- _Exercise aim_
Starting with the line that contains "Select the UDC模式 radio button" and stopping after the line that contains "Task: Select the Fixe radio button", return each line below exactly as written, with no others.

- _Supplied data_
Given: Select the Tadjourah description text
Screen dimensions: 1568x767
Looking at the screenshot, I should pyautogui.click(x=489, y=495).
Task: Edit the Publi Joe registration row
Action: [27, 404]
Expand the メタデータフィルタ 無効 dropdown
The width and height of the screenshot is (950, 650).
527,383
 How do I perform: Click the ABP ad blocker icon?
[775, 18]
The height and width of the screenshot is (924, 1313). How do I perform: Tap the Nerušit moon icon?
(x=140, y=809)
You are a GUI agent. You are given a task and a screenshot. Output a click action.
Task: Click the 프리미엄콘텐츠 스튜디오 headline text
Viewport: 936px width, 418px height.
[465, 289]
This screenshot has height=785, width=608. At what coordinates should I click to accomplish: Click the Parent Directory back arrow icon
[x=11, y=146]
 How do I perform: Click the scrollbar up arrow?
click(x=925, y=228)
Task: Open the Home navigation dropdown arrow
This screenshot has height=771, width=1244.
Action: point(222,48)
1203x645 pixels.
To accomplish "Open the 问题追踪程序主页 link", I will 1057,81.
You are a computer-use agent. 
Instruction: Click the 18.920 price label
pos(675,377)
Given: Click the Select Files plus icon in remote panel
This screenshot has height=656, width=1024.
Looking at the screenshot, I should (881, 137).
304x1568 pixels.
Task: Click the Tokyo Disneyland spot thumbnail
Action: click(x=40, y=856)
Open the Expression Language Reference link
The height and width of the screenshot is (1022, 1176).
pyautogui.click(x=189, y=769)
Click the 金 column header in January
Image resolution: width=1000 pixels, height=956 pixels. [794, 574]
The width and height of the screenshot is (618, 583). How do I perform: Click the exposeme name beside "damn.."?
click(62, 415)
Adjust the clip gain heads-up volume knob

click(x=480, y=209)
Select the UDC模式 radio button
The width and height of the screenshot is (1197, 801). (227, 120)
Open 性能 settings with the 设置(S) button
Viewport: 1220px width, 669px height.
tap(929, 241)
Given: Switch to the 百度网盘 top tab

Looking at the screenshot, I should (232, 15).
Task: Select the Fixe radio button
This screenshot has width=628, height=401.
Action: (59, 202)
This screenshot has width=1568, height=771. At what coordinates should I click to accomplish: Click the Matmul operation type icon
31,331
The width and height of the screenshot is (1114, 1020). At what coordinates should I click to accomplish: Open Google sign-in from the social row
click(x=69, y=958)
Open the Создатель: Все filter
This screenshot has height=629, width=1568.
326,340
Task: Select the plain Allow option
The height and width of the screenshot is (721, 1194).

- _Exercise output_
Select the UDC模式 radio button
The width and height of the screenshot is (1197, 801). (227, 120)
Open 性能 settings with the 设置(S) button
Viewport: 1220px width, 669px height.
tap(929, 241)
Given: Switch to the 百度网盘 top tab

Looking at the screenshot, I should (232, 15).
Task: Select the Fixe radio button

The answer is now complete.